Sadomasochistic Reenactments: What Every Woman Needs to Know, Pt. 1
Guest Post by Stephanie Newman, Ph.D. (with Wednesday Martin, Ph.D.)
Things were finally falling into place for Lucy after several dead-end jobs and at least as many bad relationships. She and her boyfriend of fourteen months were in love, starting a business together, even adopting a puppy.
Lucy was over the moon. Yet somehow she felt uneasy. She found herself mostly alone on weekends and holidays while her boyfriend was upstate taking care of his ailing mother. She wanted to call the house but had only his cell-phone number.
And Lucy had fronted all of the money for their business venture. Though she and her boyfriend had agreed to partner up, Lucy seemed to be doing all the financial and emotional heavy lifting. When the business soured, Lucy discovered that her boyfriend had been married all along. She had invested the last year--and all of her money--on an unavailable, untrustworthy man.
Jen, a smart, ambitious attorney, might seem to be Lucy's polar opposite. She landed a job at a white shoe law firm shortly after graduating from law school. The money was great, but the hours were long, and the mentoring in short supply. Jen felt vulnerable and lonely--until she met Ellen, a senior attorney who became the big sister Jen never had, sharing gossip and counsel about firm politics. Naturally, Jen asked Ellen for advice on getting ahead at work. When a new-hire told Jen about volunteering to work all weekend, Ellen told Jen, "Whatever you do, don't be pushy and ask for work. I'll put in a good word for you with the partners." Soon after, Jen was fired for failing to log the required number of billable hours.
Months later an ex-colleague offered Jen an explanation: Ellen. Every time a new female was hired, it turned out, Ellen felt threatened. "She acts like her ‘BFF' but secretly sabotages her with bad advice and nasty gossip." Things always ended the same way with Ellen, a backstabbing workplace frenemy.
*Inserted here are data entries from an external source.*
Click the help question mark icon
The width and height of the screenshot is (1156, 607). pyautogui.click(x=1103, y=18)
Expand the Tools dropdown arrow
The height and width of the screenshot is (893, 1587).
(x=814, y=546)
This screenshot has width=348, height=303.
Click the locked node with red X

Jen felt humiliated and vowed never again to fall victim to the Ellens of the world.
Jen and Luch are two very different women with one thing in common: they fell into the trap of a sadomasochistic re-enactment. Both engaged in self-sabotaging or self-defeating behaviors, so as to unwittingly recreate a past trauma and inflict present suffering upon themselves.
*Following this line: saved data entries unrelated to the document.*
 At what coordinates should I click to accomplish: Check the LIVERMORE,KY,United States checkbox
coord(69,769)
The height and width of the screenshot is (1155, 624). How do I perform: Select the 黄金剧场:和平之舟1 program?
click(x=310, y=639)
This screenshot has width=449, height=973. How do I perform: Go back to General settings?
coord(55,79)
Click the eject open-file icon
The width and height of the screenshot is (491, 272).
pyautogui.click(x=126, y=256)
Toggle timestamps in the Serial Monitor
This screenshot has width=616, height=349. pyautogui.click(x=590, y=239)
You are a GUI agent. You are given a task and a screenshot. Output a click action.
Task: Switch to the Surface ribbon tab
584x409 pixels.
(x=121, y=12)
Now in English, please. And what does all this mean for you? If you repeatedly trip yourself up at work or in relationships, if you see yourself as someone who is prone to persecution and suffering, you might be regularly sabotaging yourself in your day to day life.
Sounds ridiculous--who would actually want to suffer? Here's where it gets complicated. Sometimes the sufferer may know she has brought the pain upon herself, and may even feel ashamed of doing so. Other times, the sufferer has inflicted pain upon herself by making poor choices and repeating old self-defeating patterns because deep down she feels she deserves punishment.
Whether or not they are aware, those who self-sabotage often do so out of strong feelings of guilt, and a deep sense they are unlovable and unworthy. Some may even imagine themselves being hurt or beaten--though no physical beatings have actually occurred--rather, these individuals have a sort of regular day dream about succumbing to "deserved" imagined beatings.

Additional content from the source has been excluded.